I know exactly what effect schedule slippage has on YOUR bottom line. And no one who employs me ever has to worry about this on projects I work on, at least not on my account. Consider the ironies of this: I bust myself making sure I won’t be even an hour late – much less a day, MUCH less any longer – in delivering a prepared manuscript and all supporting materials – for the benefit of your bottom line. You, however, have no trouble making me wait well past the legally mandated period to get paid – my bottom line is irrelevant. A little reciprocity would be nice, don’t you think?
This lack of two-way respect (if I honour your deadlines, I expect you to honour mine) will make me hesitate the next time one of your employees offers me a job tailor-made for me. And that’s one more extremely skilled and specialist freelancer, one who can be absolutely relied on to meet super-tight deadlines, potentially lost from the pool available to your in-house staff.
I’m not inflexible: I’ll sometimes agree – IF this is negotiated upfront – to a tiny independent press or NPO taking time to settle my invoices because I know they are literally waiting for funds to flow into their accounts, or because the sole proprietor needs to pay their mortgage first. Big clients, however, do not fall into this category. Many of them (including publishers, NPOs and think-tanks) pay me within days (four to five maximum, some within 48 hours) of being invoiced.
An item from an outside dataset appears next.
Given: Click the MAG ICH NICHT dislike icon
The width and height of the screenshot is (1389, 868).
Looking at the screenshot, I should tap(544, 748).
There is no (legitimate) reason the rest of you can’t do the same.
And another thing: do not EVER send me an email saying you “can’t” pay me the overdue money you owe me just yet because of your systems, or your admin error, or [insert excuse here] and then add: “apologies for the inconvenience”. Bouncing stop orders, being unable to pay the bond or rent, driving a suddenly uninsured car or losing medical cover: these are not “inconveniences”: they can be catastrophic.
One last #MeToo-inspired thought: why are we the ones made to feel shame for insisting that you pay us the money you owe us? You’re the ones squarely in the wrong, morally and often legally. Yet we’re somehow grubby and greedy for making a fuss, we’re being “difficult” and should sweat it out in silence, and – this has always made me hop with rage – after we’ve had to do the chasing and the begging, we’re expected to be grateful when you eventually pay us the money you owe us. I’ve lost count of the times finance departments have behaved as if they’re doing me the most enormous favour by paying me MONEY I AM OWED. Let’s put the shame back where it belongs, shall we? In. Your. Corner.
I’ll leave you with a hadith to consider: “Pay the labourer [their] wages before [their] sweat dries.”